[Descripción de la tarea] Copia el fragmento del texto sobre la guerra en Irak que empieza en "Traducido para Rebelión" y termina en "de EE.. UU.", y renombra "Irak" como "Iraq".

[Texto proporcionado]
Fuentes: Boston Globe/Commondreams

Traducido para Rebelión por Germán Leyens

La guerra en Irak va de mal en peor. La semana pasada murieron cientos de iraquíes y dos docenas de soldados de EE.UU. Las elecciones planeadas para enero parecen llevar más a la guerra civil que a la guerra. Los secuestros se han convertido en un arma del terror en el terreno, equiparándose al terror de los ataques aéreos de EE.UU. Una ofensiva de «retoma» de EE.UU. amenaza con escalar infinitamente la violencia. El secretario general de Naciones Unidos declaró ilegal la guerra de EE.. UU.

En Estados Unidos, un electorado intranquilo se mantiene alejado de todo esto. Los sondeos muestran que la mayoría de los estadounidenses mantienen su fe en el manejo de la guerra por la administración Bush, mientras que otros reciben las noticias de los desastres con más resignación que con una oposición apasionada. Ante el creciente horror del mundo, Estados Unidos de Norteamérica realiza implacablemente la destrucción sistemática de una nación pequeña, que no lo amenazaba, sin buenos motivos para hacerlo. ¿Por qué no ha captado esto la conciencia de este país?

[Datos almacenados]
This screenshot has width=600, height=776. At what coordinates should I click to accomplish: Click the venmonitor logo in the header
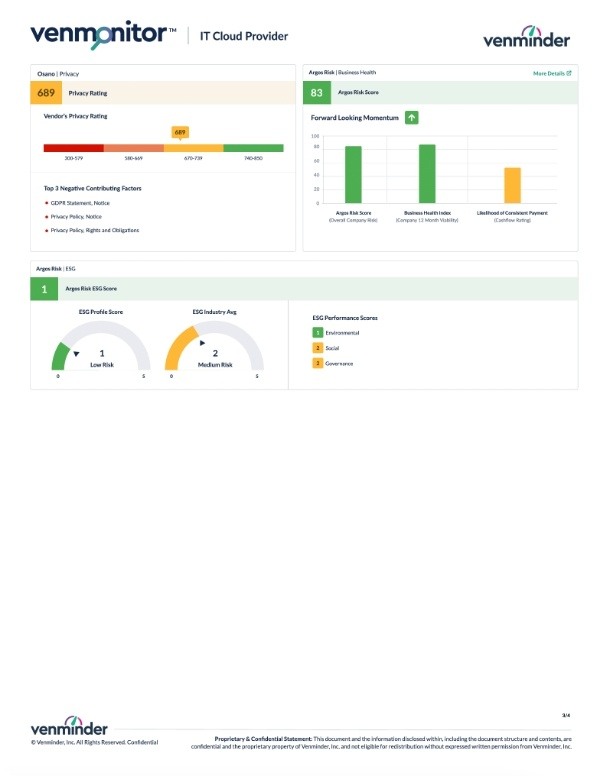pos(103,35)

[Solución del problema]
Traducido para Rebelión por Germán Leyens

La guerra en Iraq va de mal en peor. La semana pasada murieron cientos de iraquíes y dos docenas de soldados de EE.UU. Las elecciones planeadas para enero parecen llevar más a la guerra civil que a la guerra. Los secuestros se han convertido en un arma del terror en el terreno, equiparándose al terror de los ataques aéreos de EE.UU. Una ofensiva de «retoma» de EE.UU. amenaza con escalar infinitamente la violencia. El secretario general de Naciones Unidos declaró ilegal la guerra de EE.. UU.